AIM A. Copy the forum thread about Australia's venomous creatures word for word, from start to finish.
AIM B. In the records, begin at the line that has "Click the Longitud value field" and stop after the line that has "point(175,269)". Write only those lines again, replacing "field" with "box" and leaving everything else unchanged.

TEXT PROVIDED.
● ● ● ● ●

# Travel advisory - Australia is full of venomous creatures



## Warrigal (Feb 16, 2017)

Small black spiders with a red slash on the abdomen are definitely some of the deadliest.
So are brown snakes so it is probably a good thing that some of them fall prey to red back spiders while still juveniles.

http://www.huffingtonpost.com.au/2017/02/15/savage-redback-kills-baby-brown-snake/

Thinks, I had better deal with the redback I saw in my fernery yesterday before she lays eggs.
One spray of fly killer is all it takes.


----------



## Susie (Feb 20, 2017)

Lots of rats, too! Scored one dead rat just a few days ago!
Neighbor reported watching rats frolicking along the dividing fence.
Mice not far behind.
Just hate putting out rat poison, but it's the only way!


----------



## Redlo Nosrep (Feb 20, 2017)

*So how do you Aussies learn about all the things out there that want to kill you?*

I'm genuinely curious about what kind of education and training kids growing up in Australia (or new arrivals as adults) get to handle all the dangers you face. Personally, I don't think any kind of preparation could ready me for encountering these:  https://www.buzzfeed.com/simoncrera...s-the-craziest?utm_term=.uivO3mb3Y#.fp3yWE3Wb  Have you ever had any close calls?


----------



## Warrigal (Feb 20, 2017)

Like road safety, it has to be taught.

The first lesson is to read the warning signs and do as they say.
If the sign warns of crocodiles or sharks, don't go in swimming, especially alone.

Lesson number two is never put your finger down a hole in the ground.

Lesson number three is don't tease the wildlife and don't play with spiders and other creepy crawlies.

● ● ● ● ●

SUPPLIED DATA.
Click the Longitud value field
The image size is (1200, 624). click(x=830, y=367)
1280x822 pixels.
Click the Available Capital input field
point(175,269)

● ● ● ● ●

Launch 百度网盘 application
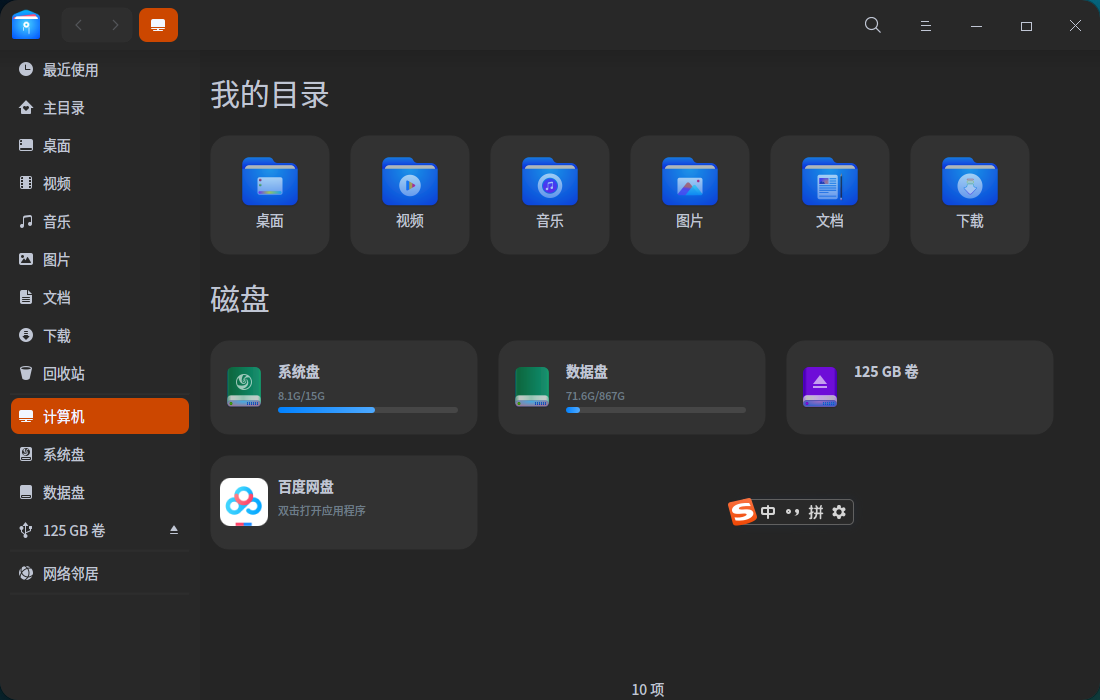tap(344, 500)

● ● ● ● ●

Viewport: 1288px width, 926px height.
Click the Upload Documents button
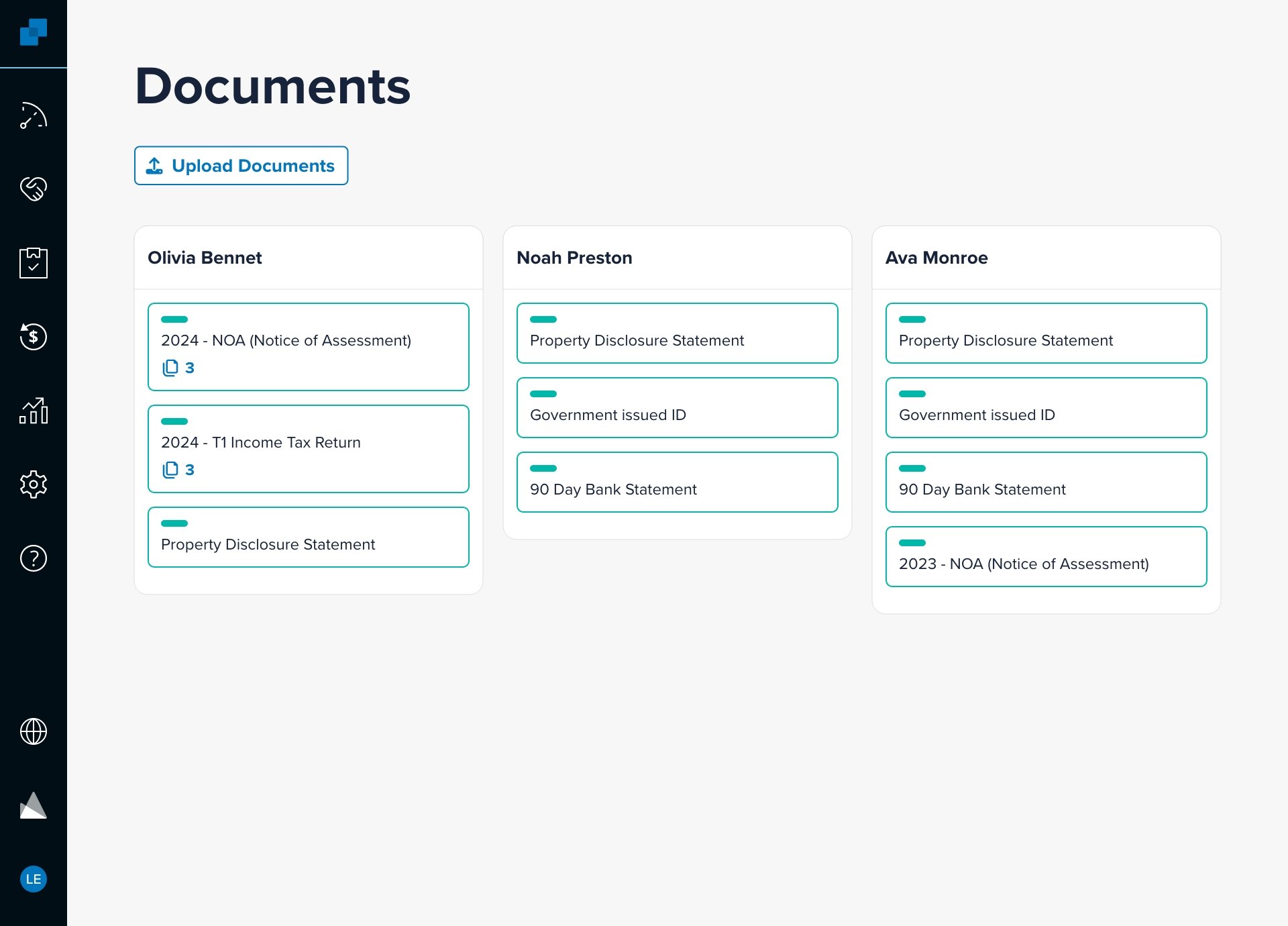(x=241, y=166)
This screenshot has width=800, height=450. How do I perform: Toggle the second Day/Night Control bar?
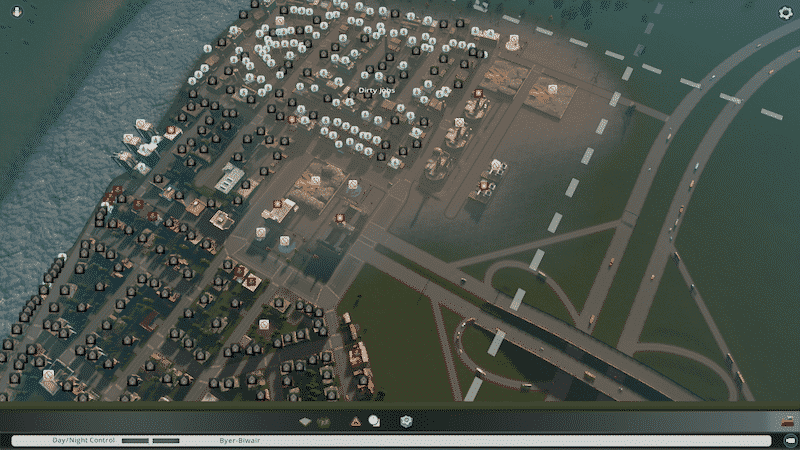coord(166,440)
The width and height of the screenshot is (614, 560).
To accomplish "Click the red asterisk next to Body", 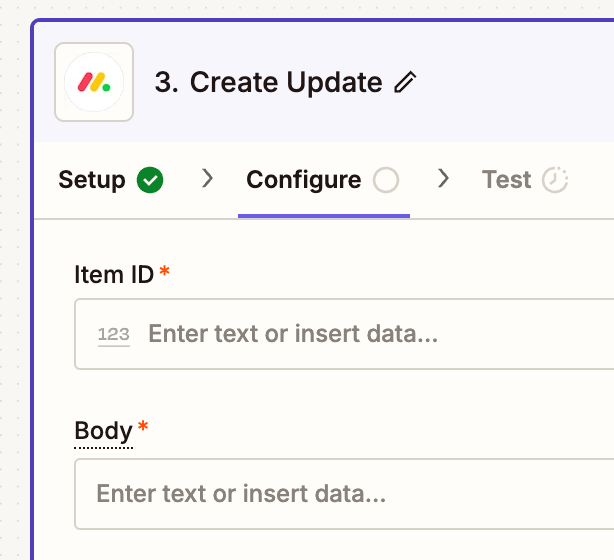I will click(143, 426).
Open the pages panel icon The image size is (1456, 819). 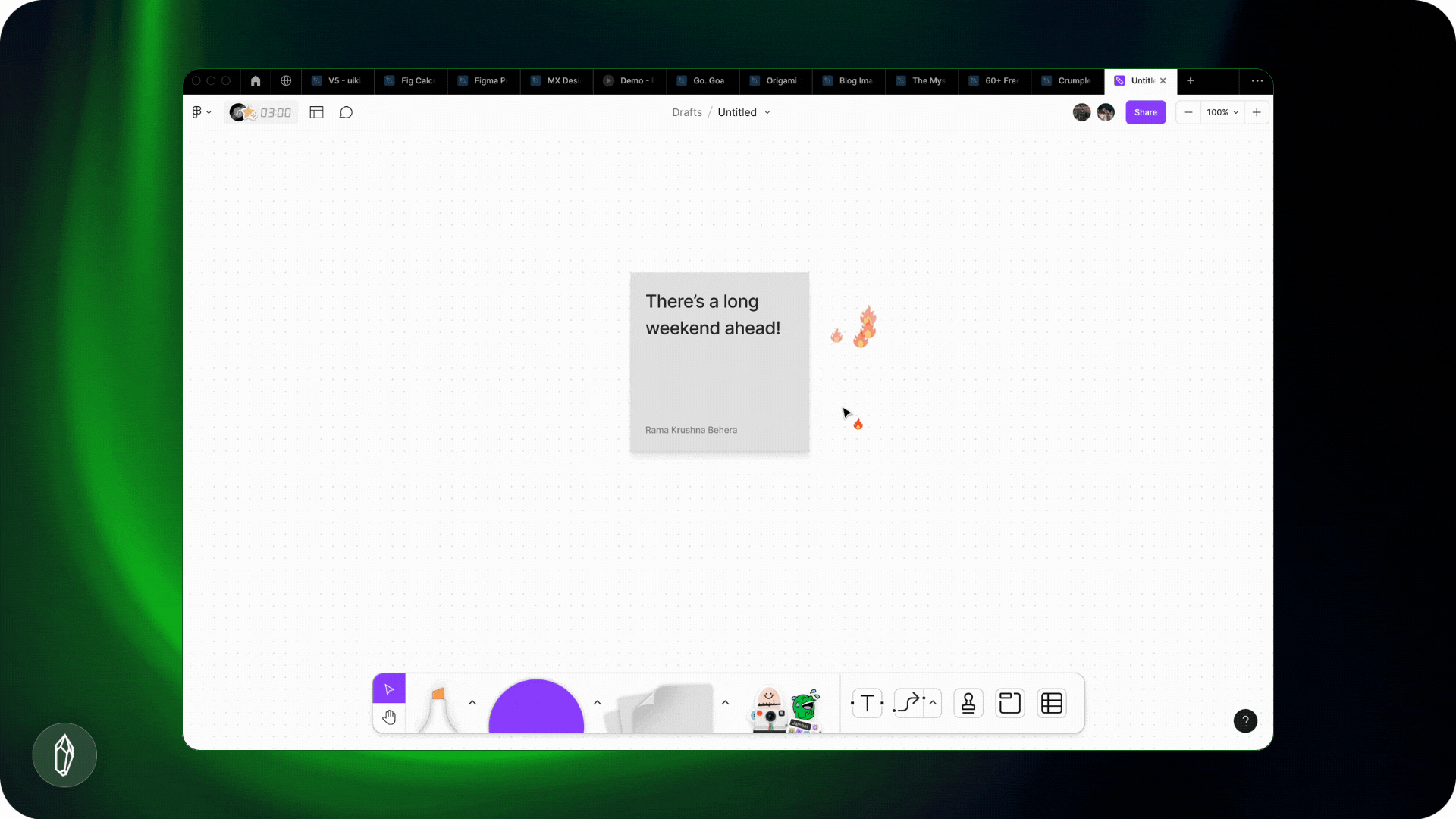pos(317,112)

● ● ● ● ●

FULL RESPONSE A.
# Travel advisory - Australia is full of venomous creatures



## Warrigal (Feb 16, 2017)

Small black spiders with a red slash on the abdomen are definitely some of the deadliest.
So are brown snakes so it is probably a good thing that some of them fall prey to red back spiders while still juveniles.

http://www.huffingtonpost.com.au/2017/02/15/savage-redback-kills-baby-brown-snake/

Thinks, I had better deal with the redback I saw in my fernery yesterday before she lays eggs.
One spray of fly killer is all it takes.


----------



## Susie (Feb 20, 2017)

Lots of rats, too! Scored one dead rat just a few days ago!
Neighbor reported watching rats frolicking along the dividing fence.
Mice not far behind.
Just hate putting out rat poison, but it's the only way!


----------



## Redlo Nosrep (Feb 20, 2017)

*So how do you Aussies learn about all the things out there that want to kill you?*

I'm genuinely curious about what kind of education and training kids growing up in Australia (or new arrivals as adults) get to handle all the dangers you face. Personally, I don't think any kind of preparation could ready me for encountering these:  https://www.buzzfeed.com/simoncrera...s-the-craziest?utm_term=.uivO3mb3Y#.fp3yWE3Wb  Have you ever had any close calls?


----------



## Warrigal (Feb 20, 2017)

Like road safety, it has to be taught.

The first lesson is to read the warning signs and do as they say.
If the sign warns of crocodiles or sharks, don't go in swimming, especially alone.

Lesson number two is never put your finger down a hole in the ground.

Lesson number three is don't tease the wildlife and don't play with spiders and other creepy crawlies.

FULL RESPONSE B.
Click the Longitud value box
The image size is (1200, 624). click(x=830, y=367)
1280x822 pixels.
Click the Available Capital input box
point(175,269)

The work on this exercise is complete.